Chief Justice to chair appointments body instead of non-judge
PRESSING AHEAD: Chief Justice Frank Clarke. Photo: Colin O’Riordan
October 18 2020 02:30 AM
The Government is pressing ahead with plans to install the Chief Justice as chair of a new commission that will consider judicial appointments.
The Coalition is ditching a key element of the Judicial Appointments Commission Bill that would have installed a non-judge as chair of the new body.
Instead, legislation – which Justice Minister Helen McEntee hopes to enact before Christmas – will install the Chief Justice as chair of the commission.
The commission is being set up to advise the Government and it aims to restrict the role of politicians and the judiciary in appointing judges.
Under the last Fine Gael-Independent minority government, the bill had proposed that the commission be chaired by a non-lawyer and with a non-legal majority at the insistence of former transport minister Shane Ross.
It was subject to one of the longest filibusters in Irish parliamentary history when it was held up in the Seanad with Fianna Fáil among those opposing it.
The Coalition has agreed to reintroduce the legislation – and intends to pass it before Christmas – but with one key change at the behest of Fianna Fáil which would see the commission chaired by the Chief Justice Frank Clarke, instead of a lay member.
Mr Ross has argued that this change should be reconsidered in light of the events surrounding Supreme Court Judge Séamus Woulfe’s attendance at the Oireachtas Golf Society dinner in August.
“It would be staggering if the Government responded to the recent fiasco in the Supreme Court by removing the lay chair from the Judicial Appointments Commission and replaced him or her with Chief Justice Frank Clarke,” he told the Sunday Independent.
Mr Ross pointed out that Mr Clarke currently chairs the Judicial Appointments Advisory Board (JAAB), which was involved in Mr Woulfe’s appointment to the court.

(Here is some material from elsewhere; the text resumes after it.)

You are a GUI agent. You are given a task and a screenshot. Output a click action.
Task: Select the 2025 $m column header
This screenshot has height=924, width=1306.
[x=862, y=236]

Mr Woulfe applied to the JAAB after the general election in February and informed Leo Varadkar of his application.
JAAB recommended Mr Woulfe’s appointment to the Supreme Court vacancy in March. It did not put forward any other names.
Mr Woulfe was appointed by the new Coalition in mid July.
A spokesperson for Ms McEntee said: “In line with the commitment in the Programme for Government to enact the Judicial Appointments Commission Bill within the first six months of Government, a scheme for a new bill is currently being prepared.
“The bill will be in line with the Programme for Government commitment that provided that the Chief Justice will be the chairperson of the Commission.
“When the scheme is put to the Government, they will also be asked to decide on a number of other matters that will represent further development of the legislation which lapsed upon the dissolution of the last Dáil.”